López ha defendido en la comisión de investigación sobre la corrupción que, aunque él como alcalde y Arpegio contaban con este obstáculo, sabían que “después de la tramitación de los permisos a los que obliga el plan de reordenación urbana” esta situación podía cambiar. “El proceso para desarrollar una plataforma logística y crear 6.000 puestos de trabajo sigue abierto. No hubo ninguna irregularidad por parte del Ayuntamiento, de la Comunidad o de Arpegio”, ha explicado López.

El convenio entre Nuevo Arpegio, empresa investigada en la trama Púnica, y el Ayuntamiento de Arganda se firmó en 2006 tras adquirir un terreno, sectorizado y calificado como industrial, en el municipio por 20 millones de euros. El objetivo de este acuerdo, según López, que dimitió en 2009 tras ser imputado en el caso Gürtel, era construir una plataforma logística que iba a recibir 13 millones de euros de inversión directa dela Comunidad y generar 6.000 puestos de trabajo. Además, en dichos terrenos el Ayuntamiento de Arganda acordó con Arpegio la construcción de un nuevo hospital.

“La cesión obligatoria que establece la ley del suelo es el 10 % para el Ayuntamiento. En la negociación con Arpegio conseguimos que nos dieran un 5% más, y que se aprobase la construcción de un centro de salud”, ha sostenido López.

Hoy, 11 años después, el terreno sigue sin urbanizar y el grupo Airina, al que pertenece Gallina Blanca, exige a la Comunidad 72 millones de euros por incumplimiento de contrato. La empresa pactó en su momento dos modelos de pago con la Comunidad de Madrid, cinco millones de euros de pago en efectivo y el resto en especie: parcelas urbanizadas por Arpegio en estos terrenos, que no se han llevado a cabo.
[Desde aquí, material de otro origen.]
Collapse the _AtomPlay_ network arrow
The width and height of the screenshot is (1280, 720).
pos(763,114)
Un proyecto urbanístico que se convirtió en un festival

En 2007, se construyó en estos terrenos, ubicados en el kilómetro 32 dela A-3 lo que se conoce como Ciudad del Rock. Allí se celebró durante tres ediciones el festival Rock in Río, pese a que el contrato firmado por Arpegio y Gallina Blanca no contemplaba este uso. El exalcalde de Arganda ha explicado que esta decisión fue posible gracias a la firma de una adenda, a la que después sucedieron cinco más. “El Ayuntamiento de Madrid estaba buscando una ubicación y a nosotros y a Arpegio nos pareció una excelente oportunidad de promoción para nuestro municipio. No hay nada ilegal”, ha justificado López.

El exalcalde ha añadido que el festival “fue una oportunidad sobrevenida” para poner en desarrollo el ámbito empresarial de Arganda y que “solo se utilizaron 2.000 metros cuadrados”. El portavoz del PSOE en la Asamblea, Rafael Gómez Montoya, ha recordado a López que el festival tuvo un coste de 38 millones de euros para los madrileños en ese momento, y que actualmente el mantenimiento de las infraestructuras supone medio millón al año.
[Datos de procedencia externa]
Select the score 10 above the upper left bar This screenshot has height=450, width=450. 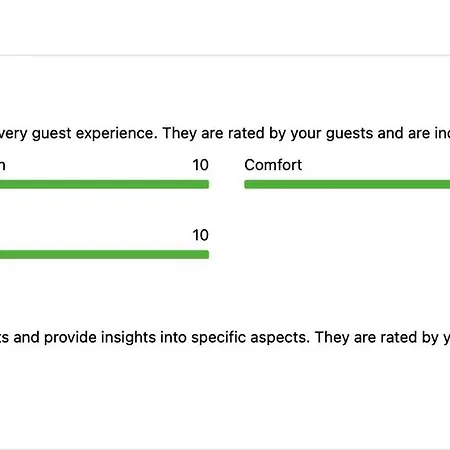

Por su parte, el portavoz de ciudadanos, César Zafra ha lamentado la falta de explicación del exalcalde. “No entendemos muy bien cómo llegó Rock in Río a Arganda, ni cuánto dinero dejó al Ayuntamiento de la localidad, ni cómo López consiguió convencer a Arpegio de que le cediese terrenos, le montase las infraestructuras y Arganda tuviese un trato favorable respecto a otros municipios”.

 A continuación ha comparecido Ignacio Palacios, exmiembro del consejo de Arpegio, quién se ha acogido a su derecho a no declarar. Palacios, en libertad bajo fianza e imputado por el caso Púnica junto a su mujer, está considerado como el hombre de confianza de Francisco Granados; el exconsejero madrileño del PP acusado de ser el cabecilla de esta trama de corrupción.
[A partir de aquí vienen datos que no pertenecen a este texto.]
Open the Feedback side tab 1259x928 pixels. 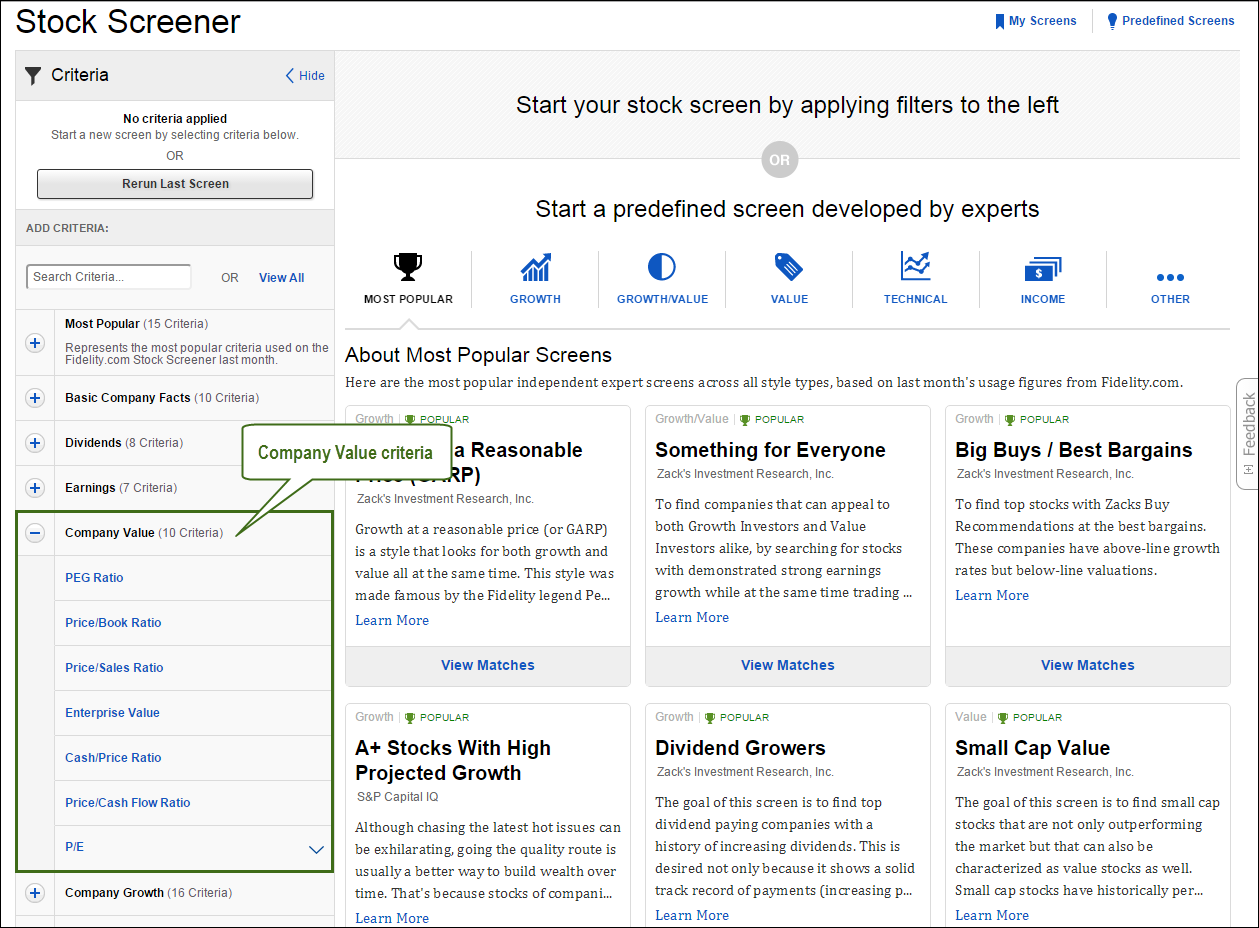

PSOE, Ciudadanos y Podemos han lamentado la actitud de Palacios, a quién han acusado de “no dar la cara”. “Nos da pena, hubiese sido una oportunidad perfecta para aclarar las cosas. Nos quedamos con saber la duda de saber que ocurrirá”, ha asegurado el portavoz de Ciudadanos.

Por otro lado, Alfonso Serrano, portavoz del PP, ha defendido el derecho a no declarar de Palacios. “Es inútil tratar en la Asamblea temas que están siendo judicializados y hacer comparecer a gente que está imputada en esos procesos. Tienen derecho a no declarar en esta comisión. Entiendo y respeto que lo hagan”. Serrano ha añadido que “es muchísimo más grave que grupos como Podemos hagan amenazas veladas como si esto fuese la camorra italiana, amenazando a Palacios con que si no habla llamarán a su mujer a declarar”.